Gas-Rich Mergers in LCDM: Disk Survivability and the Baryonic Assembly of Galaxies

We use N-body simulations and observationally-normalized relations between dark matter halo mass, stellar mass, and cold gas mass to derive robust, arguably inevitable expectations about the baryonic content of major mergers out to redshift z~2. First, we find that the majority of major mergers (m/M > 0.3) experienced by Milky Way size dark matter halos should have been gas-rich, and that gas-rich mergers are increasingly common at high redshift. Though the frequency of major mergers into galaxy halos in our simulations greatly exceeds the observed late-type galaxy fraction, the frequency of gas-poor major mergers is consistent with the observed fraction of spheroid-dominated galaxies across the halo mass range M_DM ~ 10^11-10^13 Msun. These results lend support to the conjecture that mergers with high baryonic gas fractions play an important role in building and/or preserving disk galaxies in the universe. Also, we find that the overall fraction of a galaxy’s cold baryons deposited directly via major mergers is substantial. Approximately ~30% of the cold baryonic material in M_star ~ 10^10 Msun$ (M_DM ~ 10^11.5 Msun) galaxies is accreted as cold gas in major mergers. For more massive galaxies with M_star ~ 10^11 Msun (M_DM ~ 10^13 Msun) the fraction of baryons amassed in mergers is even higher, ~50%, but most of these accreted baryons are delivered directly in the form of stars. This baryonic mass deposition is almost unavoidable, and provides a limit on the fraction of a galaxy’s cold baryons that can originate in cold flows or from hot halo cooling. (Abridged)

💡 Research Summary

The paper investigates how major mergers contribute to the baryonic assembly and morphological evolution of galaxies within the ΛCDM framework. Using high‑resolution N‑body simulations, the authors track the merger histories of dark‑matter halos in the mass range 10^11–10^13 M☉. They define a “major merger” as an event with a mass ratio m/M ≥ 0.3 and then assign stellar and cold‑gas masses to each halo by applying empirically calibrated relations between halo mass, stellar mass, and gas mass that are validated from z ≈ 0 to z ≈ 2. This hybrid approach allows them to estimate the gas fraction (f_gas) of each merger without directly simulating the hydrodynamics of the gas.

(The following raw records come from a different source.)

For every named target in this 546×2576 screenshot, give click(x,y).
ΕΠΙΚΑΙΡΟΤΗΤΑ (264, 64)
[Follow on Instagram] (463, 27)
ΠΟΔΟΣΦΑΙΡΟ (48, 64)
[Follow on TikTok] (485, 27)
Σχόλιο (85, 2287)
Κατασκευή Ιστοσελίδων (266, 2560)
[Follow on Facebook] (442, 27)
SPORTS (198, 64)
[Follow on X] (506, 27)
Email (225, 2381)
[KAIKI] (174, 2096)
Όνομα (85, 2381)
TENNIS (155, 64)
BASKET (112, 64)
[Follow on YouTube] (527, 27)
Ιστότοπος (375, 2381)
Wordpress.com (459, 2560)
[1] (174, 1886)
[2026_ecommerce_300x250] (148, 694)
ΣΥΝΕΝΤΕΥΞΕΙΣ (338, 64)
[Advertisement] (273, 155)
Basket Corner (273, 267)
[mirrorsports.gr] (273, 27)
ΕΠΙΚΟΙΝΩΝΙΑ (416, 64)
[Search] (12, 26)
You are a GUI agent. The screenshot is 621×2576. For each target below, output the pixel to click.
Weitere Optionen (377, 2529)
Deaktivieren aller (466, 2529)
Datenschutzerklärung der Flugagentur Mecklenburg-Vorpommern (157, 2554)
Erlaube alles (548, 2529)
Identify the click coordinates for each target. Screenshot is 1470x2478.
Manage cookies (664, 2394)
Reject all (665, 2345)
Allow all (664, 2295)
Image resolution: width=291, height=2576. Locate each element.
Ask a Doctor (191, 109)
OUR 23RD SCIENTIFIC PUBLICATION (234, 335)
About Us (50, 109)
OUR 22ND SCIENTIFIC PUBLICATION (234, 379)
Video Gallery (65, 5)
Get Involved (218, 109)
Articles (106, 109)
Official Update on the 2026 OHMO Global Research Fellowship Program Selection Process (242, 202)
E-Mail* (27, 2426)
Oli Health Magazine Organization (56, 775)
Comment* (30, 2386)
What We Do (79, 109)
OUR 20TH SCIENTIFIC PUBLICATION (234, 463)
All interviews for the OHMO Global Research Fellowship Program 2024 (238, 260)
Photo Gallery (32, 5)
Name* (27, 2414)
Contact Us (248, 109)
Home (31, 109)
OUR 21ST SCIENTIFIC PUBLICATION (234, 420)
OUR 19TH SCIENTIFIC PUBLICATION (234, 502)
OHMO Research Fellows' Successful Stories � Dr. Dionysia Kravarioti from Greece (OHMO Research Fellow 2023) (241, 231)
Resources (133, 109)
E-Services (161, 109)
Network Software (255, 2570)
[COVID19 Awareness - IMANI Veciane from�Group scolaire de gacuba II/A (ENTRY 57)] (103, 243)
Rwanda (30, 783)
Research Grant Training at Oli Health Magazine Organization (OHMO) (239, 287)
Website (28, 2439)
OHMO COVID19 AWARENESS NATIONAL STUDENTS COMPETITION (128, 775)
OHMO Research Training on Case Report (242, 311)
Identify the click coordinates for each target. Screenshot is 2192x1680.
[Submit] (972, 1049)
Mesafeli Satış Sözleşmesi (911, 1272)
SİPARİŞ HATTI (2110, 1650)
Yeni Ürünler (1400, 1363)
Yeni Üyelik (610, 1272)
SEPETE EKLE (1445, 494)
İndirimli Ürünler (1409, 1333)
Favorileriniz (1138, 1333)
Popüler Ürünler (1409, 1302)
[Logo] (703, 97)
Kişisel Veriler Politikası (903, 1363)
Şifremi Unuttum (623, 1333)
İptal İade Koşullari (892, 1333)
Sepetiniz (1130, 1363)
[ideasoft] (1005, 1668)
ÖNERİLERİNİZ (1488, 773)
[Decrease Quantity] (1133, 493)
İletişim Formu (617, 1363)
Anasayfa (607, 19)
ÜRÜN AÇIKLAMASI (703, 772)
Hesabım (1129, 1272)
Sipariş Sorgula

The key findings are as follows. First, for Milky Way‑size halos (M_DM ≈ 10^12 M☉) the majority of major mergers are gas‑rich (f_gas > 0.5). The prevalence of gas‑rich mergers rises with redshift; at z > 1 most major mergers have f_gas > 0.7. Conversely, low‑mass halos (M_DM ≈ 10^11 M☉) experience a higher proportion of gas‑poor mergers, but the absolute number of mergers is low, so the threat to disk survival is modest. Second, the fraction of gas‑poor (dry) major mergers increases with halo mass. For massive halos (M_DM ≈ 10^13 M☉) roughly 40 % of all major mergers are dry, a fraction that matches the observed abundance of spheroid‑dominated galaxies in the same mass range. This mass‑dependent trend supports the hypothesis that gas‑rich mergers can preserve or rebuild disks, while dry mergers are primarily responsible for creating elliptical systems.

Third, the authors quantify how much of a galaxy’s cold baryonic budget is delivered directly by major mergers. In galaxies with stellar mass M_* ≈ 10^10 M☉ (halo mass ≈ 10^11.5 M☉), about 30 % of the total cold baryons (stars + cold gas) are accreted through major mergers, and more than half of that accreted material arrives as gas. For more massive systems (M_* ≈ 10^11 M☉, halo mass ≈ 10^13 M☉) the merger‑contributed fraction rises to roughly 50 %, but the bulk of the accreted baryons are in stellar form, reflecting the dominance of dry mergers at high mass.

These results place an upper limit on the contribution of other channels—such as smooth cold‑flow accretion or cooling from hot halos—to a galaxy’s cold baryon inventory. For a 10^10 M☉ galaxy, at most ~70 % of its cold baryons can originate from non‑merger processes; for a 10^11 M☉ galaxy the ceiling drops to ~50 %.

Overall, the study provides robust, simulation‑backed evidence that gas‑rich major mergers are a natural and inevitable component of galaxy evolution, playing a crucial role in maintaining disk structures, while gas‑poor mergers account for the observed population of spheroidal galaxies. By explicitly linking merger histories to baryonic content, the work bridges a gap between theoretical predictions and observational constraints on galaxy morphology and mass assembly across cosmic time.